Laberinto
Devorada la última página, el artista adolescente cerró el libro con nostalgia y siguió evocando las páginas luminosas que narraban la trayectoria del militante. Hay un misterio en la violencia que seduce a la letra. En la época moderna, el intelectual ha patrocinado decididamente ciertas formas de violencia que se consideran refundadoras, desde los movimientos fascistas y las revoluciones socialistas hasta las explosiones anarquistas. El ideal heroico, aunado al fervor ideológico, promueven, entre muchos intelectuales, una visión positiva de la violencia como acto de depuración social, afirmación de lo justo y extensión de lo civilizatorio. Pero ni siquiera hacen falta motivos ideológicos fuertes, el culto a la guerra de algunos autores, por ejemplo, revela una fascinación por ese fenómeno debido a su carácter de vivencia extrema. No es extraño que muchas obras escritas entre trincheras muestren una intensa euforia y que Ernst Jünger hable de la Primera Guerra Mundial como la última guerra clásica de “entusiasmo por la muerte”. Cierto, la guerra, la revolución o la revuelta permiten fundir el destino solitario y rutinario del individuo en las fuerzas de la colectividad y el movimiento de la historia. La inversión de los valores, el cambio en los códigos y relaciones interpersonales, el congelamiento e intensificación del presente, la alerta y exacerbación de los sentidos son parte de esa seducción adictiva de los estados límite.

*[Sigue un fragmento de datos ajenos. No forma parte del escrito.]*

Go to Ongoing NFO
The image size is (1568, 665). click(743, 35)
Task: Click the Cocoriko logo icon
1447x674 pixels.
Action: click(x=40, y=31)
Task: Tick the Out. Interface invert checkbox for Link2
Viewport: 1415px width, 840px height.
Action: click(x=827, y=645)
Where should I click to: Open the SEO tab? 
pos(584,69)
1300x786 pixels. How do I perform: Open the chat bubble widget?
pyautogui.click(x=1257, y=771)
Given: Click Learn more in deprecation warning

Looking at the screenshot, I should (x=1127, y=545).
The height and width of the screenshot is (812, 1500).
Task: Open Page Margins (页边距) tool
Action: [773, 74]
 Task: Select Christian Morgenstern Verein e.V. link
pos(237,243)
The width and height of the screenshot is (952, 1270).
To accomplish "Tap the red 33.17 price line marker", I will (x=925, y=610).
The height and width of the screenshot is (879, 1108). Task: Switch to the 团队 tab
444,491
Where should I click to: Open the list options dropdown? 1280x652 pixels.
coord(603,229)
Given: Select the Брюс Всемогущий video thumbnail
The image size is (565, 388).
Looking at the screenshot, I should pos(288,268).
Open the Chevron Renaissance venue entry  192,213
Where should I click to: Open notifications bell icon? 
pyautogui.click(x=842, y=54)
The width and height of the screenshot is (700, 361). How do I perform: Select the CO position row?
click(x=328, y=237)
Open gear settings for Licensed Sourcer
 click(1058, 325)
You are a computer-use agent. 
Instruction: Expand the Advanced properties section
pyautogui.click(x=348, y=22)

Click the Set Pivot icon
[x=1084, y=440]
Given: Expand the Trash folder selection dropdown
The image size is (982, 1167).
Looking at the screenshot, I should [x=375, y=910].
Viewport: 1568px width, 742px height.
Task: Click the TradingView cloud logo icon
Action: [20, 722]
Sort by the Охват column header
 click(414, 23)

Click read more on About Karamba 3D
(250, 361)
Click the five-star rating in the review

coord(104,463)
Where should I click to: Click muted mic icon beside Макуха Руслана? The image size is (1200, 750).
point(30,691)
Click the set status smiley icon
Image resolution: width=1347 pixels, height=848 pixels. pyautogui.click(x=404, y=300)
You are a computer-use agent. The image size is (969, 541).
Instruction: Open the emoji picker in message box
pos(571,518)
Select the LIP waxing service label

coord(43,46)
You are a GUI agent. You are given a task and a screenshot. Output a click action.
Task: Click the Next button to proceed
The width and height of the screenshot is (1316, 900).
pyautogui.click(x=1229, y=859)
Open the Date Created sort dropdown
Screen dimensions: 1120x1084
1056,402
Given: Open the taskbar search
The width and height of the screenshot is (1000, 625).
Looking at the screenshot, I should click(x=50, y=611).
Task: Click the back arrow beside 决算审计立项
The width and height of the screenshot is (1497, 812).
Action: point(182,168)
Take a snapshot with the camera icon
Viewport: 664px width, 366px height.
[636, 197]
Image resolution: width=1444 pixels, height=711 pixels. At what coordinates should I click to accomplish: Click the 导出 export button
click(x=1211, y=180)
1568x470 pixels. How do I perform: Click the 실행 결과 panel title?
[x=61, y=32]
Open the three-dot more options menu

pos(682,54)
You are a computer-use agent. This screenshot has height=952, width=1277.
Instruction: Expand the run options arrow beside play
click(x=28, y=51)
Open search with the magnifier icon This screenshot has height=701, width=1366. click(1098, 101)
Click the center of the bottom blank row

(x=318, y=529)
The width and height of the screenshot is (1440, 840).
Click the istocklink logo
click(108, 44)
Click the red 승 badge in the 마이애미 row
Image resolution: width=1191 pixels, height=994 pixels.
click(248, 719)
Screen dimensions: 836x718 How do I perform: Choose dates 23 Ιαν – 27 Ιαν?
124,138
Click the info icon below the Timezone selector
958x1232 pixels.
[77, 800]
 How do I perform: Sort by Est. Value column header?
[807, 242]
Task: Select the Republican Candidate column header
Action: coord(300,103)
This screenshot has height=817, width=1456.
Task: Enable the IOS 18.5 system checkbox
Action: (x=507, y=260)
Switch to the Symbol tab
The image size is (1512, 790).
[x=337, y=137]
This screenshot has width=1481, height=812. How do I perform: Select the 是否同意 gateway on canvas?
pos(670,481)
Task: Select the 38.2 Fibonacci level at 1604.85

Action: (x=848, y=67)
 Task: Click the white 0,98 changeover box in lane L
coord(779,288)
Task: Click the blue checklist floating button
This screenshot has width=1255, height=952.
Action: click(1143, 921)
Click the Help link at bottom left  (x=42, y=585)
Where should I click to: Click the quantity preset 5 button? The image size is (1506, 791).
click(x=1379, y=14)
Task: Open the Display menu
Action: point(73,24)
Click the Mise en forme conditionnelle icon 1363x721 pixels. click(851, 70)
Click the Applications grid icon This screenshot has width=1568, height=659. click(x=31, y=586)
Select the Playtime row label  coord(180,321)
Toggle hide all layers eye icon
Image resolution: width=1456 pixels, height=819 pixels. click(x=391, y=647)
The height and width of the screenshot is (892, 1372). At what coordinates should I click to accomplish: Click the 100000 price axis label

Hay entonces este “misticismo bélico” que criticaba Walter Benjamin en el que el horror es superado por la expectación de la guerra. Se trata de una estetización de la violencia que busca darle prestigio trágico a una vida mediante la materialización de la ficción. De hecho, la gran preocupación de muchos apólogos de la guerra ante los avances tecnológicos era la erradicación de su “humanismo”, su tecnificación y burocratización que propiciarían que el combate no fuera entre hombres, sino entre computadoras. Pero si la violencia podía llegar a aliarse con el ideal político, la que vivimos ahora es un gesto mecánico, un bajo placer predatorio, que pulula entre vacíos de poder y fermentos sociales degradados. Para Michel Wieworka en su Le violence las categorías bajo las que se analiza la violencia deben renovarse, una vez que el crepúsculo de la lucha de clases y el fin de la Guerra Fría quitan las mayúsculas a la noción de conflicto, aunque fragmentan, multiplican y diseminan la violencia: desde esas formas “infrapolíticas”, las cuales expropian el monopolio de la violencia al Estado para la práctica del tráfico de drogas y otros ilícitos, hasta esas formas “metapolíticas” de fundamentalismo religioso o étnico. El desencantamiento y deslegitimización de la violencia tendría, al menos, la ventaja de limitar su reivindicación por parte de los intelectuales, pero los repertorios y motivos de la violencia heroica no se agotan en las mentes letradas, aunque cada vez sean más grotescos.